On the basis of this experiment I wrote the score of MIKROPHONIE I. Two players excite the tam-tam using a great variety of implements, two further players scan the tam-tam with microphones; and an appropriate notation prescribes the distance between the microphone and the tam-tam, the relative distance of the microphone from the point of excitation, and the rhythm of the movements of the microphone. Two further players– seated in the auditorium–each operate an electrical filter and two potentiometers. They, in turn, reshape the timbre and pitch, dynamic level, spatial effect, and the rhythm of the structures. In this way three mutually dependent, mutually interacting and simultaneously autonomous processes of sound-structuring are connected with each other. These were composed to be synchronous or temporally independent, homophonic or polyphonic layers.”
—Karlheinz Stockhausen

Karlheinz Stockhausen

Karlheinz Stockhausen (1928–2007) started composing in the early 1950s. Already the first compositions of “Point Music” such as KREUZSPIEL (CROSS-PLAY) in 1951, SPIEL (PLAY) for orchestra in 1952, and KONTRA-PUNKTE (COUNTER-POINTS) in 1952/53, brought Stockhausen international fame. Fundamental achievements in music since 1950 are indelibly imprinted through his compositions: The “Serial Music”, the “Point Music”, the “Electronic Music”, the “New Percussion Music”, the “Variable Music”, the “New Piano Music”, the “Space Music”, “Statistical Music”, “Aleatoric Music”, “Live Electronic Music”; new syntheses of “Music and Speech”, of a “Musical Theatre”, of a “Ritual Music”, “Scenic Music”; the “Group Composition”, polyphonic “Process Composition”, ” Moment Composition”, “Formula Composition” to “Multi-Formula Composition”; the integration of “found objects” (national anthems, folklore of all countries, short-wave events, “sound scenes”, etc.) into a “World Music” and a “Universal Music”; the synthesis of European, African, Latin American and Asian music into a “Telemusic”; the vertical ” Octophonic Music”.

Stockhausen’s entire oeuvre can be classified as “Spiritual Music”; this becomes more and more evident not only in the compositions with spiritual texts, but also in the other works of “Overtone Music”, “Intuitive Music”, “Mantric Music”, reaching “Cosmic Music” such as STIMMUNG (TUNING), AUS DEN SIEBEN TAGEN (FROM THE SEVEN DAYS), MANTRA, STERNKLANG (STAR SOUND), INORI, ATMEN GIBT DAS LEBEN (BREATHING GIVES LIFE), SIRIUS, LICHT (LIGHT), KLANG (SOUND).

From 1977 to 2003 he composed the cycle of operas LICHT (LIGHT), The Seven Days of the Week, which comprises about 29 hours of music. All of the seven parts of this music-theatre work have had their staged world premières: DONNERSTAG (THURSDAY) in 1981, SAMSTAG (SATURDAY) in 1984, and MONTAG (MONDAY) in 1988, all three produced by the Teatro alla Scala in Milan; DIENSTAG (TUESDAY) in 1993 and FREITAG (FRIDAY) in 1996, both at the Leipzig Opera, SONNTAG (SUNDAY) in 2011, at the Cologne Opera. With MITTWOCH (WEDNESDAY), the Birmingham Opera Company presented the last day of the LICHT heptalogy on Wednesday, August 22nd 2012. After LICHT, Stockhausen intended to compose the hours of the day, the minute and the second. He began the cycle KLANG (SOUND), The 24 Hours of the Day, and until his death in December 2007, he composed the 1st Hour HIMMELFAHRT (ASCENSION) to the 21st Hour PARADIES (PARADISE).

(Source data)
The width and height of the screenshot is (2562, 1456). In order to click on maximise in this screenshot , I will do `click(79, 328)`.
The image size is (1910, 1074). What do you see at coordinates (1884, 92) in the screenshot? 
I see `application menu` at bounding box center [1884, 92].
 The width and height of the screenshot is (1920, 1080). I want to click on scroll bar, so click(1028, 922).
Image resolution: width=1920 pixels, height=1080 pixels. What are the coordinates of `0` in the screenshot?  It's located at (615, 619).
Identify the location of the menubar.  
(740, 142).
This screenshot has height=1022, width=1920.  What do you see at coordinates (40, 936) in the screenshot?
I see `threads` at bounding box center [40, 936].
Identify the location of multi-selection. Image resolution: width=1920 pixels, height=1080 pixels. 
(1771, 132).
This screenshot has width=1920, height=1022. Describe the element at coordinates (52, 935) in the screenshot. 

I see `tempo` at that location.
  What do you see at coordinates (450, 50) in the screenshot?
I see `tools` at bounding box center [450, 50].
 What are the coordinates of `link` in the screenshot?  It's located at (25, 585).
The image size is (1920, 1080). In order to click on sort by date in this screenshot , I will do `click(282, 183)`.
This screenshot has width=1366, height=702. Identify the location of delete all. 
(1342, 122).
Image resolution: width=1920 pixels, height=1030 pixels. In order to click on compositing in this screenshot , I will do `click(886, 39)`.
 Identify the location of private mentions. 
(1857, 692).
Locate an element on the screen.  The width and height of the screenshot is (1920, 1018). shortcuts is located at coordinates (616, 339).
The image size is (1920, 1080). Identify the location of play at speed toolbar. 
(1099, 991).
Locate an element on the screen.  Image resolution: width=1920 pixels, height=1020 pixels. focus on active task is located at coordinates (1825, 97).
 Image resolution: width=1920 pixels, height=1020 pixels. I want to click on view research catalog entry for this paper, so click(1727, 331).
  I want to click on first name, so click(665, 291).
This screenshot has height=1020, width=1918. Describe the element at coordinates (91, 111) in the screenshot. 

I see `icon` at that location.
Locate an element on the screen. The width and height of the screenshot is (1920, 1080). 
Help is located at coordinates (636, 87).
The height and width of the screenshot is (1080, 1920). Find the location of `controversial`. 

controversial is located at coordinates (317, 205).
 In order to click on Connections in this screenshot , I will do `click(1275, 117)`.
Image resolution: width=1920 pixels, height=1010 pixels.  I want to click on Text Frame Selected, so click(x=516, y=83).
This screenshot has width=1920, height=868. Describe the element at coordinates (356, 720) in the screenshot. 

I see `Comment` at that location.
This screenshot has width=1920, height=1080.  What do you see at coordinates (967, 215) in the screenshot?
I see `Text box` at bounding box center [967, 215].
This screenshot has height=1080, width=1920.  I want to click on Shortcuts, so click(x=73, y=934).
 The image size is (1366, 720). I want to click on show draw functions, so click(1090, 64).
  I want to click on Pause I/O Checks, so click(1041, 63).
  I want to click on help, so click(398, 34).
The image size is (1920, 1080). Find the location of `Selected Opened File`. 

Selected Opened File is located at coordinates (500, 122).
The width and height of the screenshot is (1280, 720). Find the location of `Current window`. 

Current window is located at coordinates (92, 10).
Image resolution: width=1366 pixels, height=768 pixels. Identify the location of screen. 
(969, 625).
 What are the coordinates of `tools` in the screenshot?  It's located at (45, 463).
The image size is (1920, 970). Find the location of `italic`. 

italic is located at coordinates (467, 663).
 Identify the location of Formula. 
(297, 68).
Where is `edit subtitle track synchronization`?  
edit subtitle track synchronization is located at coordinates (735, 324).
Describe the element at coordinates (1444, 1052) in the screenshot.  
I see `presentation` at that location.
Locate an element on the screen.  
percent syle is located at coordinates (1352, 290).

#### [Short exercise]
Transcribe, word for word, the stretch of the text on Karlheinz Stockhausen from "Stockhausen’s entire oeuvre" through "(LIGHT), KLANG (SOUND).". The records stand apart from the text on Karlheinz Stockhausen and have no connection to it.

#### [The answer]
Stockhausen’s entire oeuvre can be classified as “Spiritual Music”; this becomes more and more evident not only in the compositions with spiritual texts, but also in the other works of “Overtone Music”, “Intuitive Music”, “Mantric Music”, reaching “Cosmic Music” such as STIMMUNG (TUNING), AUS DEN SIEBEN TAGEN (FROM THE SEVEN DAYS), MANTRA, STERNKLANG (STAR SOUND), INORI, ATMEN GIBT DAS LEBEN (BREATHING GIVES LIFE), SIRIUS, LICHT (LIGHT), KLANG (SOUND).